İran’a turnuvaya giden 3 grekoromen güreşçinin A Milli Takım Antrenörü Atakan Yüksel, İsrail bombardımanında yaşadıkları dehşeti anlattı. Yüksel, "2.’lik kupamızı aldık ve o gün patlama meydana geldi. İlk patlamanın olduğu yer de bizim kaldığımız güreş evinin hemen yakınlarındaydı. İkinci ve üçüncü füzeler bizim oraya çok yakın düştü. Bulunduğumuz spor tesisinin camları kırıldı. Daha sonra biz ormana kaçtık. Aslında yapılabilecek çok fazla bir şey yoktu. Savaş başladığı anda füzenin nereye düşeceği belli değil" dedi.
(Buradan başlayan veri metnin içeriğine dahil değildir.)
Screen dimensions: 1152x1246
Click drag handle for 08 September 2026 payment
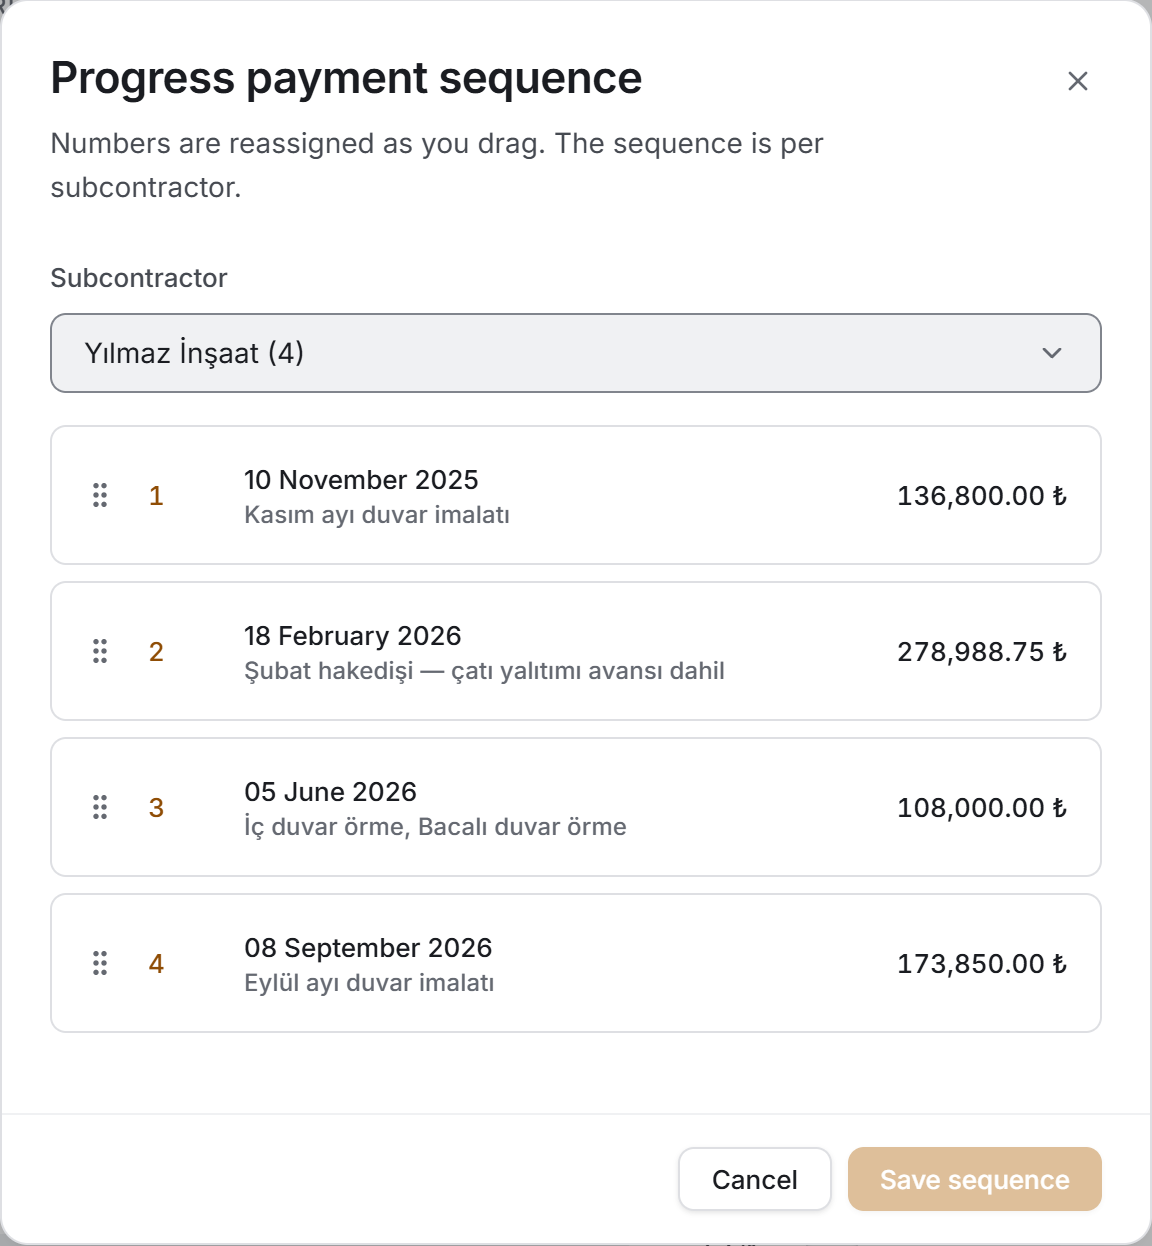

Öte yandan, arka arkaya yakınlarına füze düşen sporcuların ölümle burun buruna geldikleri anlar cep telefonu kamerasına yansıdı.

 

İran’da düzenlenen Grekoromen Güreş Turnuvası’na Türkiye’den 3 sporcu ve antrenörleri katıldı. Turnuvanın ardından 2.’lik kazanan takım o gece İsrail’in saldırıları sonrasında dehşeti yaşadı. Grekoromen Güreş A Milli Takım Antrenörü Atakan Yüksel, Türkiye sınırına ulaşana kadar yaşadıklarını anlattı. Ormana sığınan, barakalarda kalan sporcuların yakınlarına art arda füzeler düştü. Ölümle burun buruna gelen sporcular o anları cep telefonu kamerasına kaydetti. Görüntülerde, sporcuların füzelerden kaçtıkları anlar yer aldı.
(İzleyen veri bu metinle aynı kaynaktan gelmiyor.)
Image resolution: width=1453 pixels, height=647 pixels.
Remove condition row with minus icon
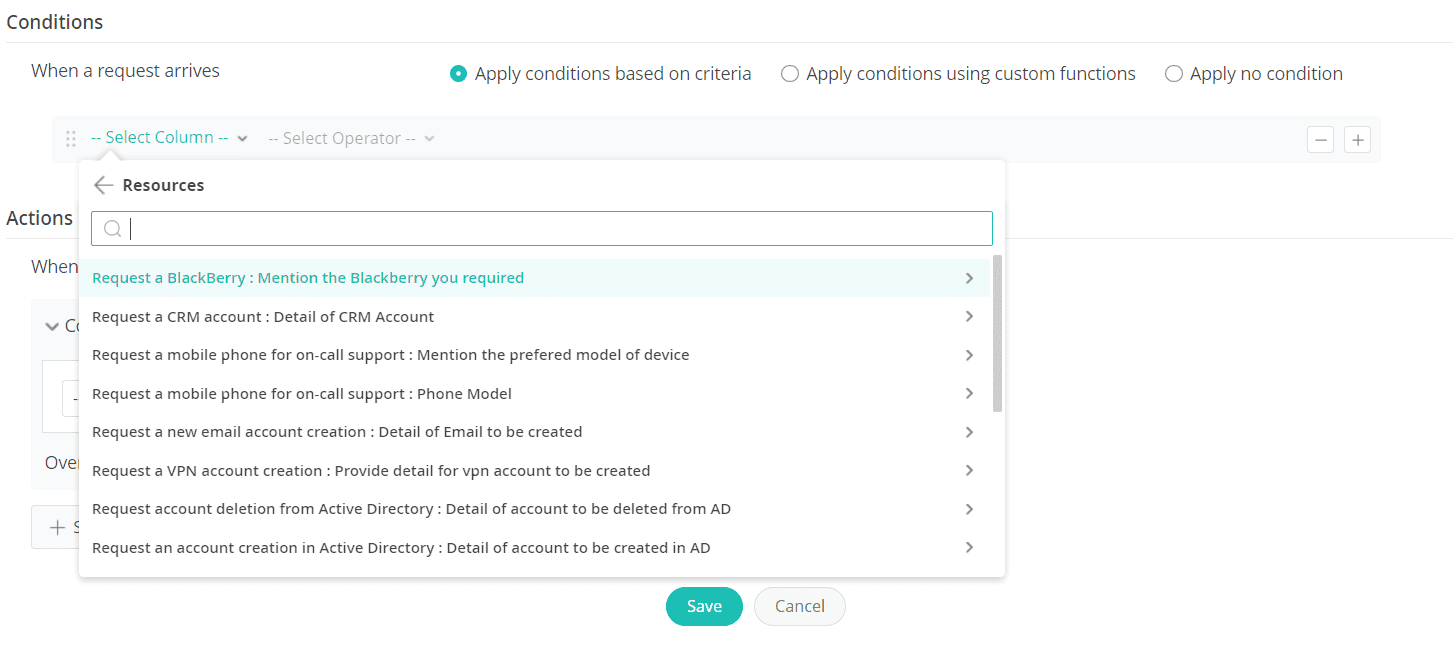[1321, 140]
"Savaşın başladığı gün turnuvamızın son günüydü"

Grekoromen güreş A Milli Takım Antrenörü Atakan Yüksel, "Savaş başlamadan önce turnuvaya gitmiştik. Savaşın başladığı gün turnuvamızın son günüydü. 2.’lik kupamızı aldık ve o gün patlama meydana geldi. Bütün havayolları kapandı. Biz de İranlı sporcularla birlikte Türkiye sınırına karayolu ile geçmek için gece Tahran’a gittik. Sabah Tahran’da olduk. Peşinden de birkaç saat dinlenip bizi karayolu ile Türkiye’ye göndereceklerdi. Fakat o gün gidemedik ve bir gün dinlenip ertesi gün sabah yola çıkacağımızı söylediler. O gün gece de patlamaya maruz kaldık. İlk patlamanın olduğu yer de bizim kaldığımız güreş evinin hemen yakınlarındaydı. 2. ve 3. füzeler bizim oraya çok yakın düştü. Bulunduğumuz spor tesisinin camları kırıldı. Birçok şarapnel parçaları isabet etti. İlk patlamada dışarıdaydık. Birinci patlamada hemen içeriye geçtik. İki ve üçte içeride bekledik. Bir sonraki patlamaya doğru İranlı arkadaşlar dışarıya çıkmamızı söylediler. O arada ben de sporcularımı camdan dışarıya çıkardım ki Allah’tan öyle yapmışız. Çünkü ön taraftan geçsek birçok şarapnel parçasına maruz kalabilirmişiz. Dışarıya çıktık ve 5 veya 6’ncıydı sanırım füze geldi" dedi.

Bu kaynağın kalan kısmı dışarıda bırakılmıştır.